*** Data supplied

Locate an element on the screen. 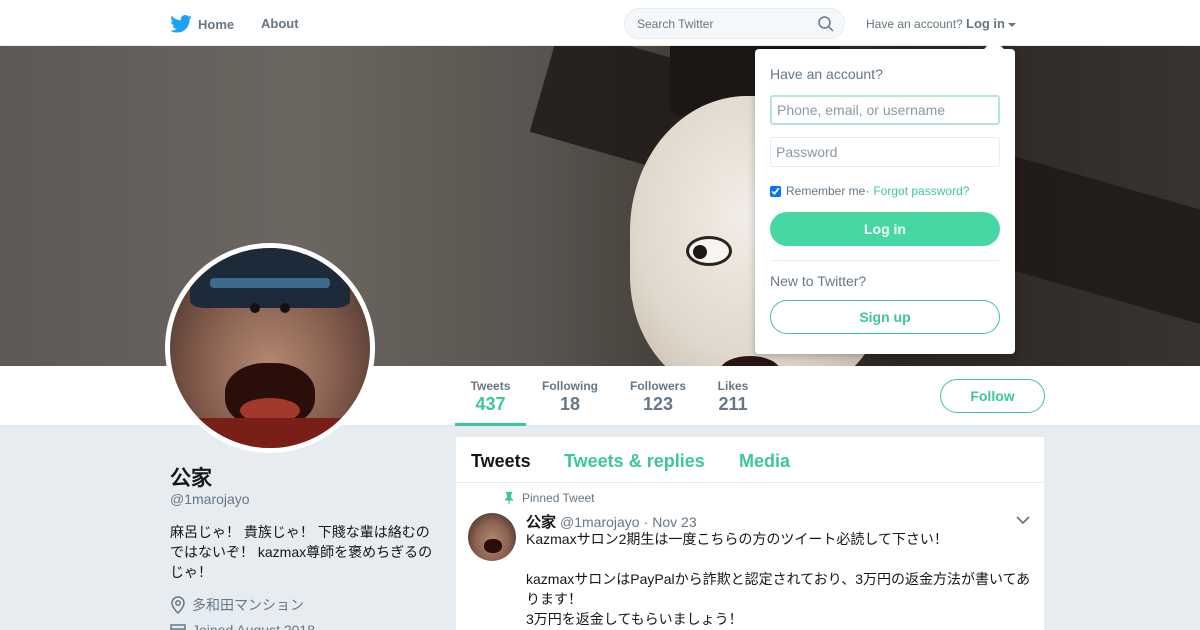 This screenshot has height=630, width=1200. profile-avatar is located at coordinates (270, 348).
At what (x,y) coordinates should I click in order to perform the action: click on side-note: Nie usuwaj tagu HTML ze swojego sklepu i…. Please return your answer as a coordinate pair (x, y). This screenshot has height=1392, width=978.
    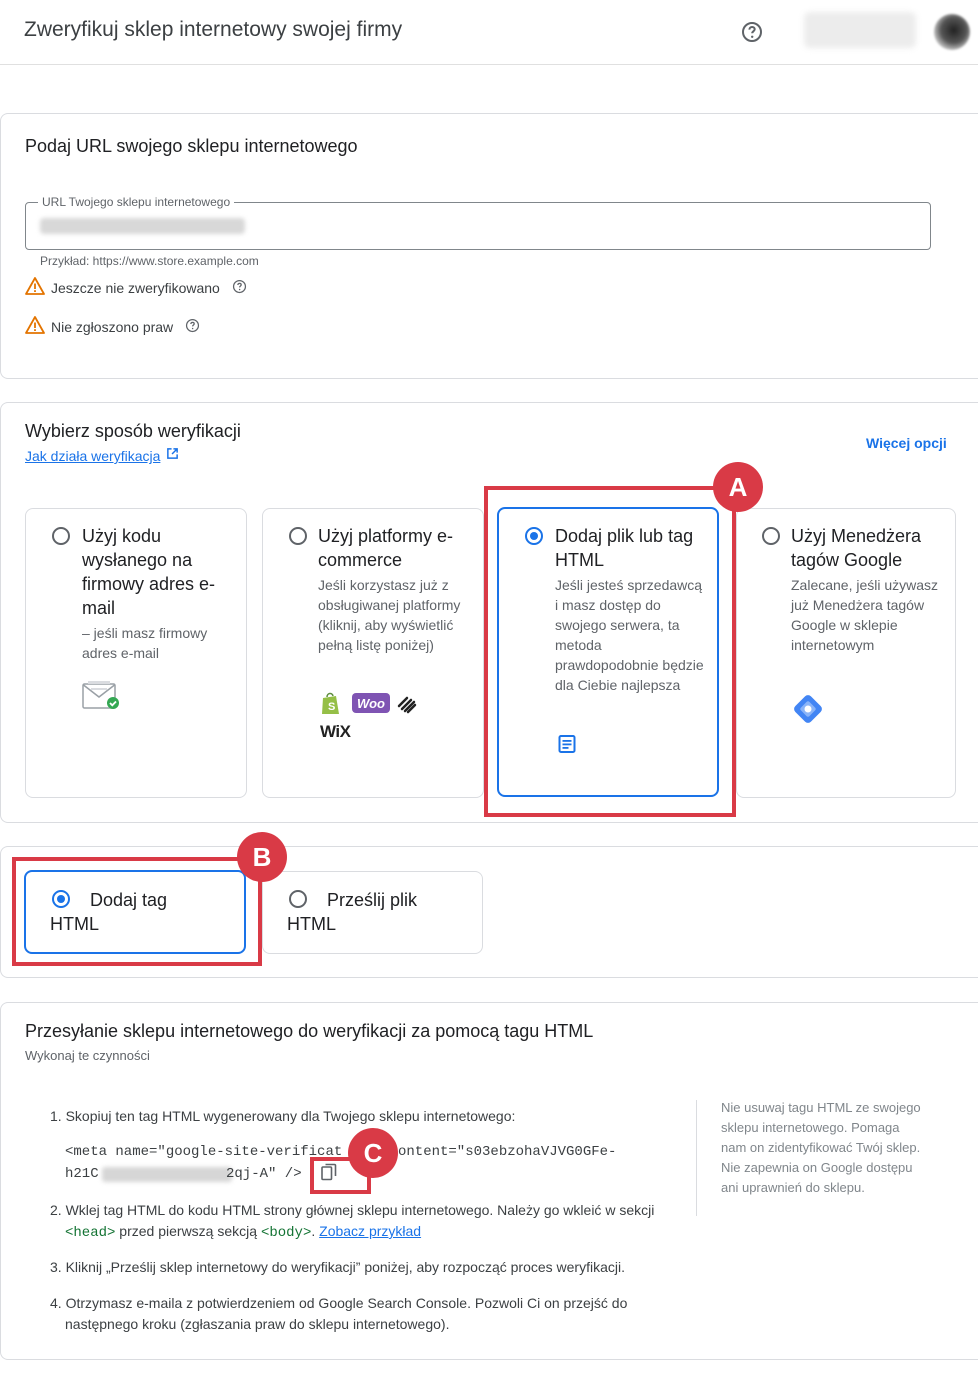
    Looking at the image, I should click on (821, 1148).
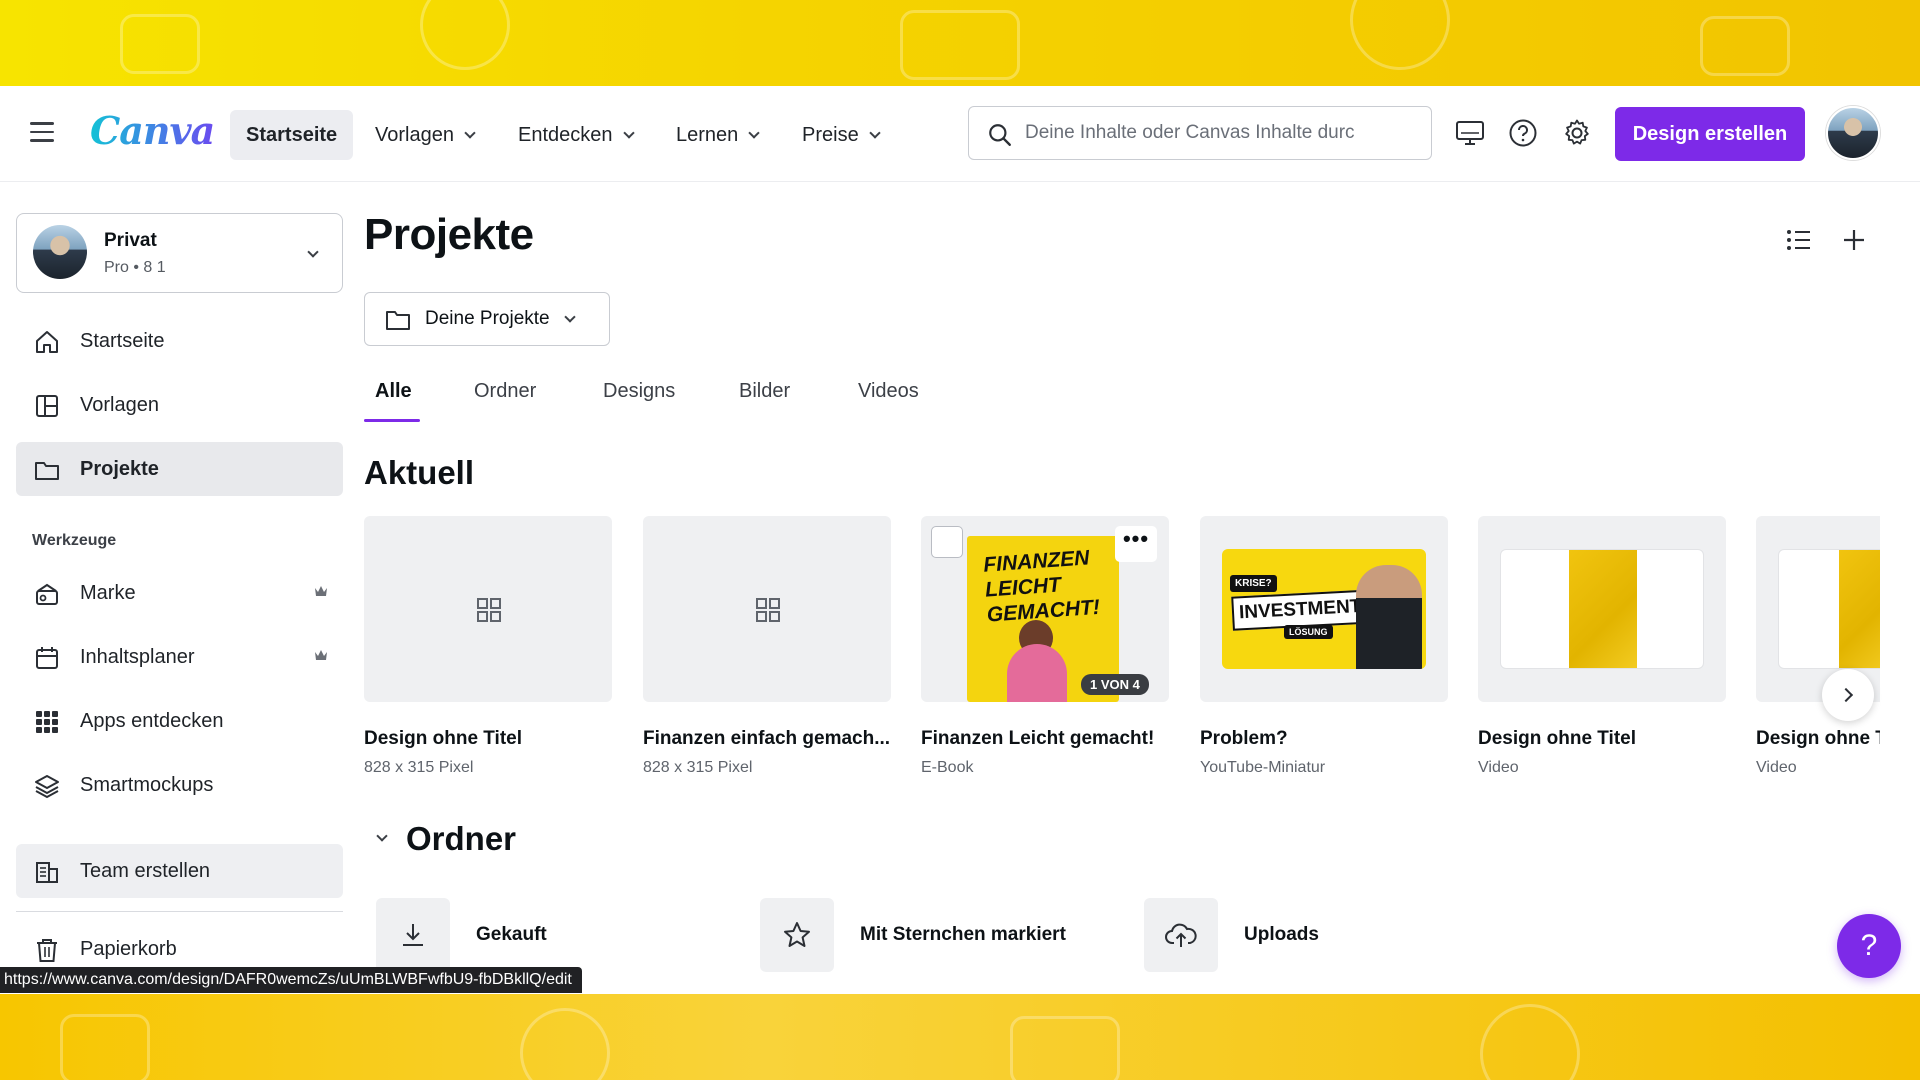 This screenshot has width=1920, height=1080. I want to click on design-card: Design ohne T Video, so click(1818, 646).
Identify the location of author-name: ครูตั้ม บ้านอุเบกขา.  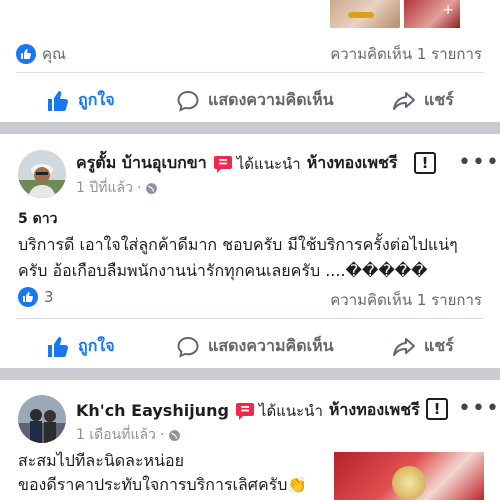
(142, 164).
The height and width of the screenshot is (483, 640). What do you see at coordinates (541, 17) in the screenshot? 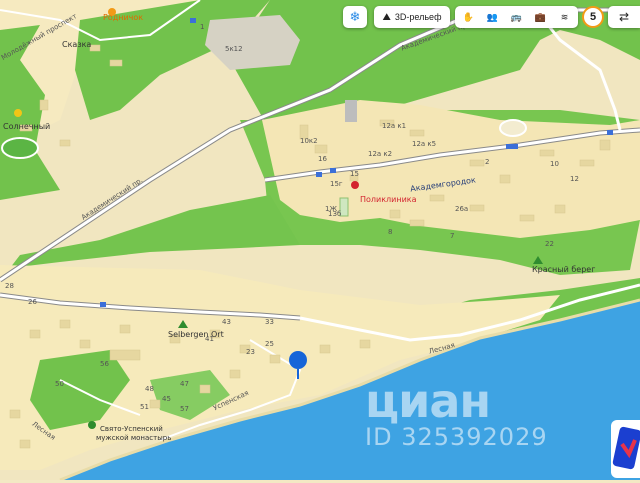
I see `briefcase-icon: 💼` at bounding box center [541, 17].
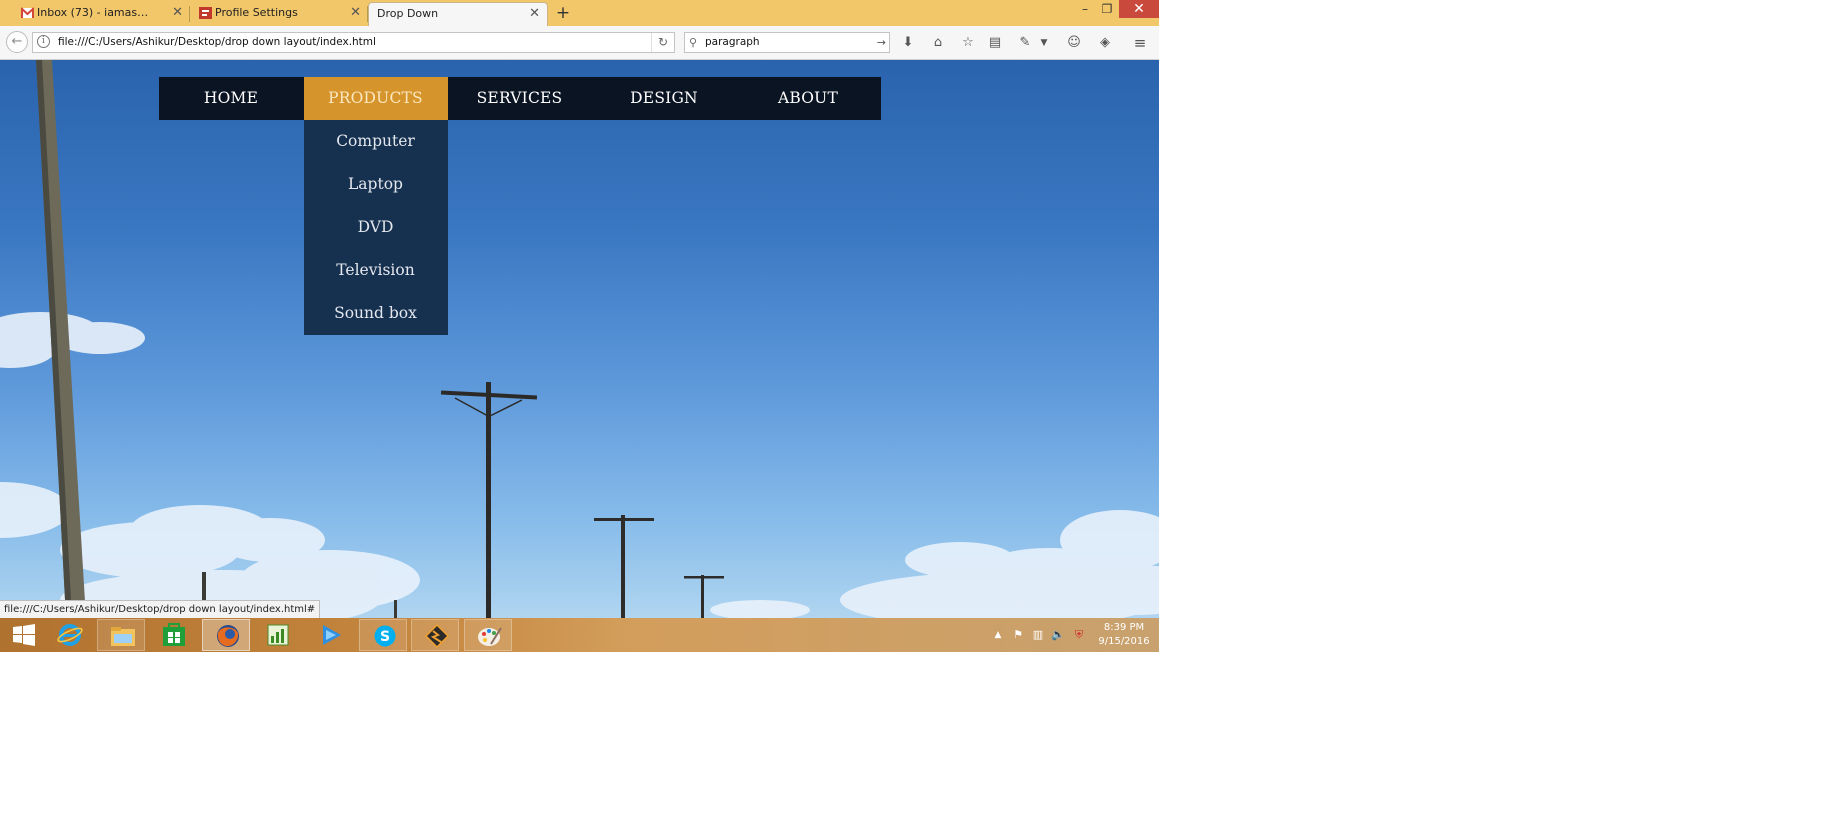  I want to click on dropdown-link-television: Television, so click(376, 270).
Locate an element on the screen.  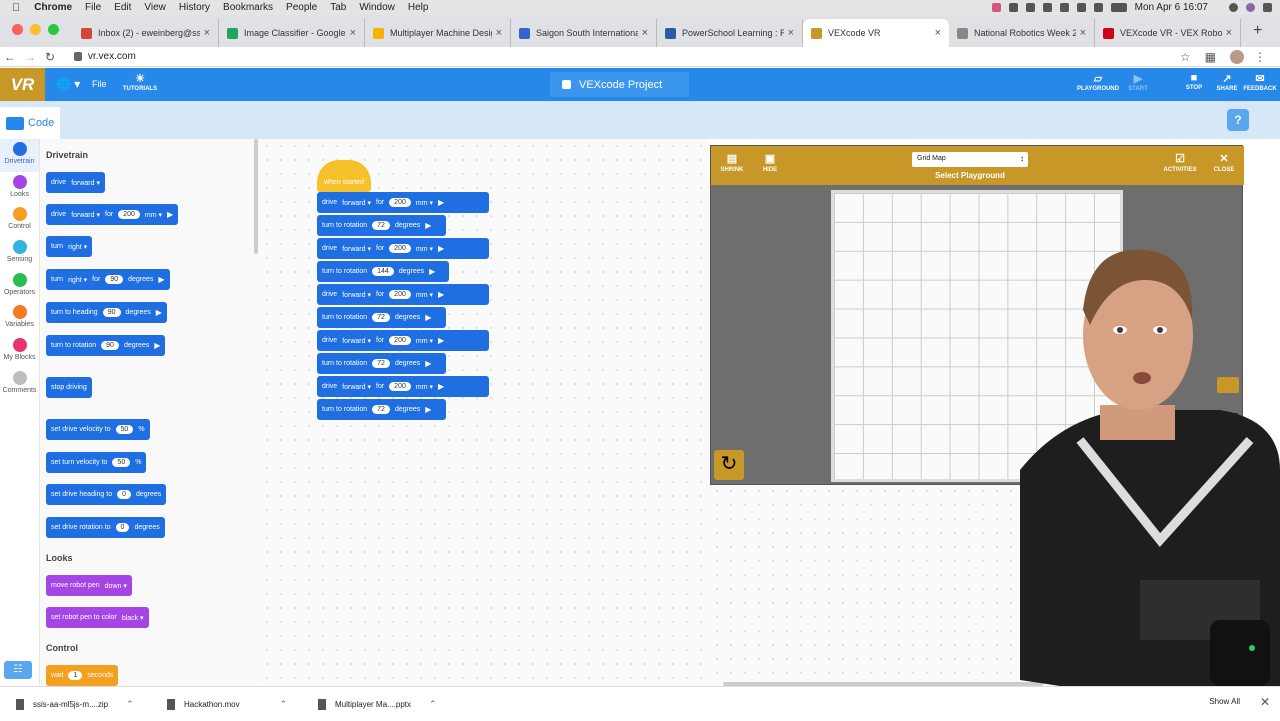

******

Convert the entries from the line containing "The height and" through the end of the entries into a numbered list, omitting blank lines and leaving out the pictures.

Response to this task:
1. The height and width of the screenshot is (483, 640). What do you see at coordinates (541, 17) in the screenshot? 
2. I see `briefcase-icon: 💼` at bounding box center [541, 17].
3.   I want to click on dropdown-link-television: Television, so click(376, 270).
4. Locate an element on the screen.  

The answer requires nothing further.